Unsere Logik bei dieser Angelegenheit ist aber, dass man, um Standorte zu erhalten, auch Anstrengungen im Rahmen des Möglichen machen muss, die eben nicht einfach mit irgendwelchen Zahlenwerken weggewischt werden können. Das ist so. Wir kämpfen auch jetzt dagegen, dass die Entscheidung über Arbeitsplätze und über Menschen aufgrund formaler Zahlenwerke getroffen wird. Stattdessen muss dabei auch der Sachverstand des politischen Gesamtzusammenhangs einbezogen werden. Genau das haben wir damals vermisst.

(Beifall bei der SPD und bei der PDS - Zustim- mung von der Regierungsbank - Herr Dr. Berg- ner, CDU, schüttelt den Kopf - Herr Dr. Daehre, CDU: Sie regieren doch! Dann machen Sie es doch! - Ministerin Frau Budde: Das ist lange ver- kauft! - Zuruf von Herrn Bischoff, SPD)

Danke sehr. - Meine Damen und Herren! Für die Fraktion der PDS erteile ich dem Abgeordneten Herrn Dr. Süß das Wort. - Bitte, Herr Dr. Süß.

Herr Präsident! Meine Damen und Herren! Bei allem Streit sollten wir wirklich das Ziel, dem Standort Ammendorf zu helfen, nicht aus den Augen verlieren.

(Beifall bei der PDS und bei der SPD - Zustim- mung bei der CDU und von der Regierungsbank)

Der kanadische Weltmarktführer im Bereich der Bahntechnik Bombardier Transportation hat jetzt seine Pläne zur Umsetzung einer neuen Strategie für den europäischen Fertigungsverbund von Schienenfahrzeugen für den Personenverkehr bekannt gegeben. Die Reorganisation soll hauptsächlich Deutschland betreffen. Ich füge hinzu, präziser betrifft es Ostdeutschland und noch genauer vor allem Sachsen-Anhalt.

Es ist vorgesehen, die Produktionsstandorte Ammendorf mit 850 Mitarbeitern, Vetschau mit 110 Mitarbeitern sowie einen Servicebetrieb in Großbritannien mit 150 Mitarbeitern zu schließen. Den betroffenen Mitarbeitern sollen in den meisten Fällen alternative Arbeitsplätze angeboten werden, allerdings nicht an ihren gegenwärtigen Arbeitsorten. Für die Ammendorfer sind Bautzen, Görlitz und Aachen im so genannten Angebot, aber nicht mit einer Zusicherung, dass diese Standorte langfristig gesichert sind.

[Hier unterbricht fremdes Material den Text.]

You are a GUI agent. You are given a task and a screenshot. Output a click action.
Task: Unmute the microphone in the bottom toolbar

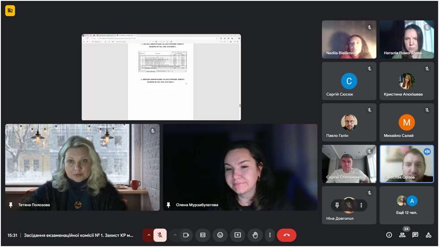tap(160, 235)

Das neue Programm wird im Wesentlichen im nächsten Jahr umgesetzt. Die Verhandlungen mit den Sozialpartnern werden in Kürze beginnen. Das heißt, die Gewerkschaften und die Belegschaftsvertreter waren bisher außen vor. - So weit die unterkühlten Fakten der Bombardier-Manager.

Wenngleich ein Beschluss des Aufsichtsrates dazu noch aussteht, sollte niemand - auch Sie nicht, Herr Ministerpräsident - an dem festen Willen der Bombardier-Manager zweifeln, diese Pläne auch durchzusetzen.